Question

Kx announced their free kdb+ (32bit) time series database.

What performance in terms of reads/writes per second can we typically expect from this database?

I do understand this is a complex question as the answer depends on a setup, number of nodes, etc. I am hoping someone will be able to provide us some numbers as well as use cases.

Was it helpful?

Solution

After more investigation I found sample performance benchmarks on the kx.com website:

On an AMD Opteron box with 4 GB of RAM, we get

0.672 million inserts per second (single insert)
6.944 million inserts per second (bulk insert 10)
20.408 million inserts per second (bulk insert 100)
24.39 million inserts per second (bulk insert 1000)
25 million inserts per second (bulk insert 10000)

On an AMD Turion64 laptop with 0.5 GB of RAM,

0.928 million inserts per second (single insert)
8.065 million inserts per second (bulk insert 10)
16.129 million inserts per second (bulk insert 100)
16.129 million inserts per second (bulk insert 1000)
16.129 million inserts per second (bulk insert 10000)

Running the same benchmarks on my machine (32GB RAM, Xeon E5 3.2GHz, SSD):

1.972 million inserts per second (single insert)
30.303 million inserts per second (bulk insert 10)
142.857 million inserts per second (bulk insert 100)
250 million inserts per second (bulk insert 1000)
200 million inserts per second (bulk insert 10000)

OTHER TIPS

The 32bit limits addressable memory.

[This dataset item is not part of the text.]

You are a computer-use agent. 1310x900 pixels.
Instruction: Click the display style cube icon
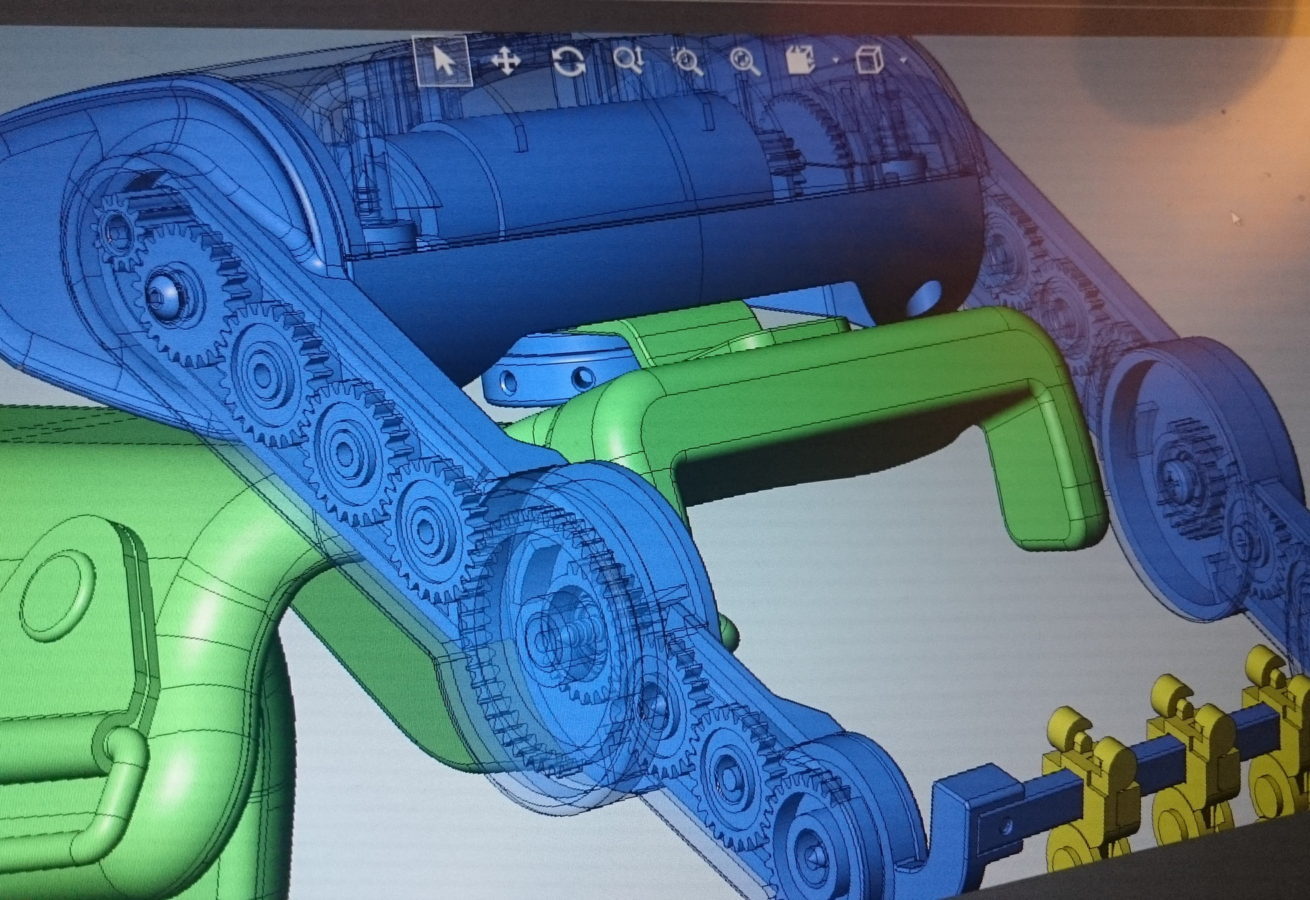tap(869, 62)
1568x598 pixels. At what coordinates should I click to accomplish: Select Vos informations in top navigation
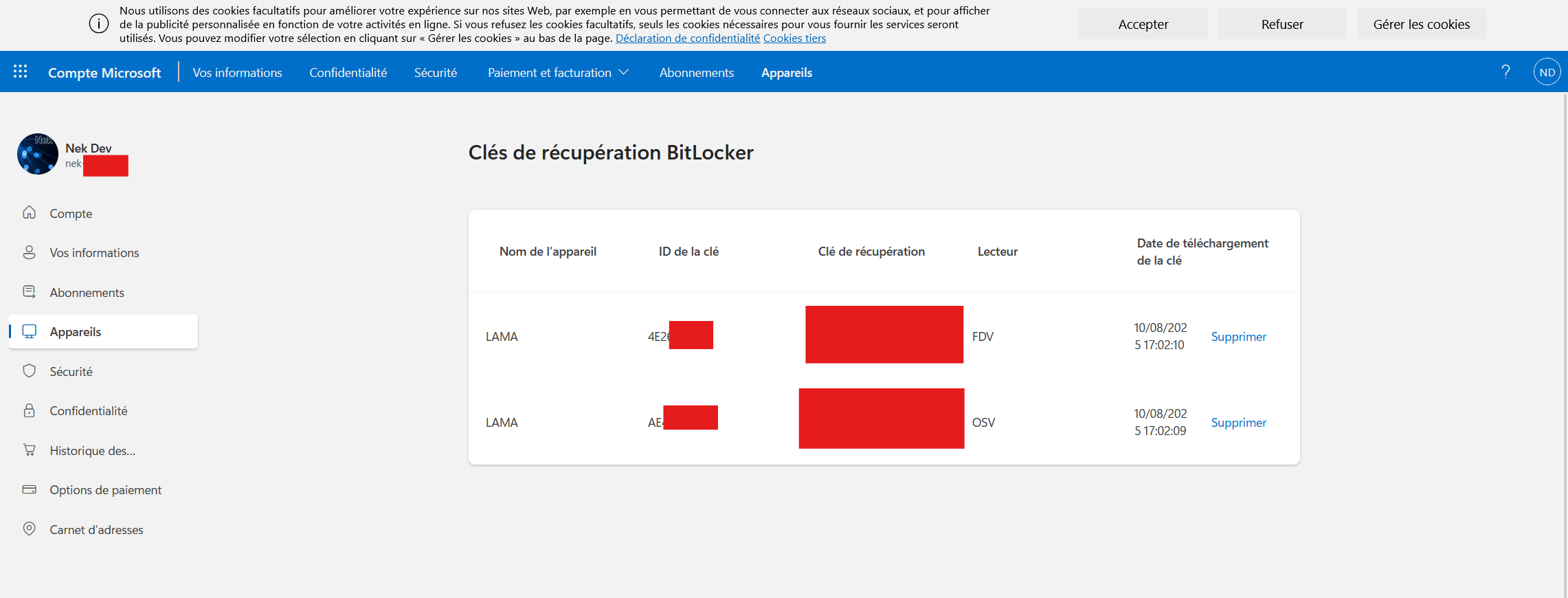tap(237, 72)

So the size of in-memory database is constrained. Common practice is to keep the current day (RDB) in memory.

The STAC M3 benchmarks have this nicely covered too. Aside from that, I wouldn't expect major differences in 32bit v 64bit binaries. I believe the memory allocation strategy is the same in both.

As Datageek has already shown in his post, the performance for kx is second to none. Sure the language will be new for most developers who are used to OOP+SQL but this is a massive step forward for kx IMO.